PROBLEM TO SOLVE:
Pick up the essay on Jesus' parable of the house built on the rock after its final sentence and keep writing it.

PASSAGE TO READ:
===
Building on Rock: The Law of Christ and the Role of Works in the Christian Life (Part 1)

Therefore, everyone who hears these words of Mine and acts on them will be like a sensible man who built his house on the rock. The rain fell, the rivers rose, and the winds blew and pounded that house. Yet it didn’t collapse, because its foundation was on the rock. But everyone who hears these words of Mine and doesn’t act on them will be like a foolish man who built his house on the sand. The rain fell, the rivers rose, the winds blew and pounded that house, and it collapsed. And its collapse was great!” (Matthew 7:24-27)

In Sunday school and VBS when I was a child, this passage was a favorite of teachers and pastors everywhere. Why not? It’s one of Jesus’ most powerful images.

But like many things, we quickly misappropriate it. A good evangelical, I was taught that Jesus is the Rock, and to build one’s life on the Rock means to invite him into our hearts.

That’s not what Jesus said. Rather, this is his conclusion to the long-form teaching we know as the Sermon on the Mount, the most comprehensive collection of moral and spiritual teachings Jesus gave us.

The Sermon is not about how to go to heaven. It’s about how to live. It’s about ordering our lives properly in relation to the kingdom, to God, to ourselves, and to others.
===
DATA:
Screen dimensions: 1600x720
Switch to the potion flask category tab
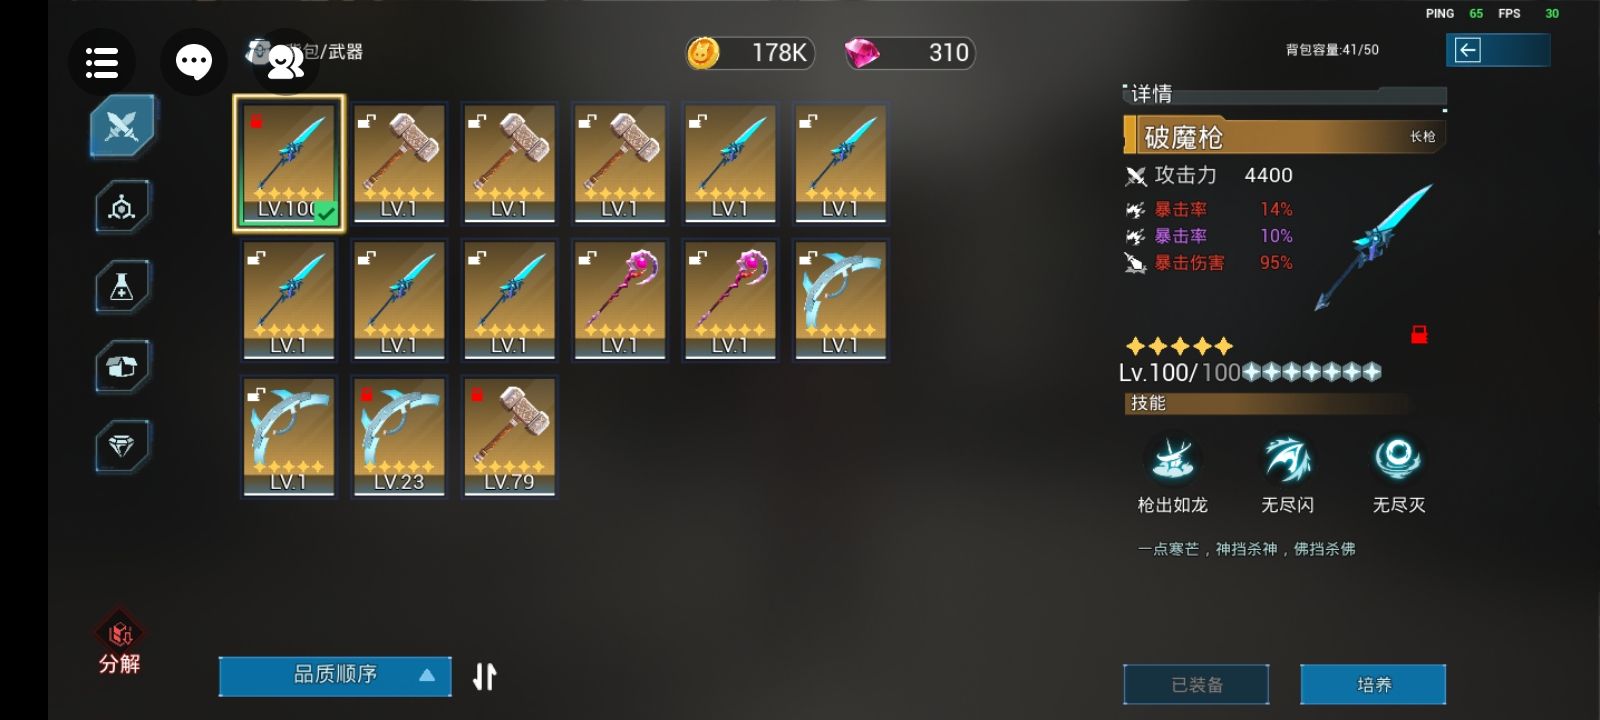[122, 287]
===
ANSWER TO THIS PROBLEM:
If we DO this, Jesus says; if we actually ACT on his teachings, we will build our house on rock—storm-proof.

On the other hand, if we allow his teachings to go in one ear and out the other, if we never turn hearing into action, they will do us no good. When the storms come, all our knowledge will not help us. It’s only what we DID with it that builds anything real in our lives.

As obvious—even self-evident—as this should be, Jesus’ common-sense conclusion can and does awaken ambivalence and confusion in us.

It brings anxiety as to our salvation: does the Sermon on the Mount’s emphasis on action mean that salvation is by works after all?

It brings anxiety as to judgment: do we need to plunge back into a law-oriented relationship with God, always afraid we’re not measuring up … forever uncertain as to whether our “Lord, Lord” at the end of time will result in our hearing, “Depart from me, I never knew you”?

I suggest these anxieties are a sign that we’re still thinking in the wrong categories. We can and SHOULD embrace Jesus’ emphasis on action, without fearing for our salvation. In this case, salvation isn’t the point.

We really need to grasp this, both so that we can get free of crippling confusion AND so that we can pour ourselves wholeheartedly into the lifestyle of the kingdom.

In the end, I think that’s where all this ambivalence results in the greatest loss. When we stop believing that Jesus has taught us how to be human and fail to put our best efforts into living the way he says, we miss out on one of his greatest gifts, and with it, the impact we are meant to have in the world.

The Pivot

Before we unpack this further, let’s look again at the context. Some of the anxiety that can come with a text like this has to do with the passage just before it: the judgment scene in which powerful people stand before Jesus and claim to be his followers, only to be told “I never knew you.”

I know (from conversing with people and from personal experience) that this passage has truly frightened many a sincere believer. But I don’t think that’s its intent.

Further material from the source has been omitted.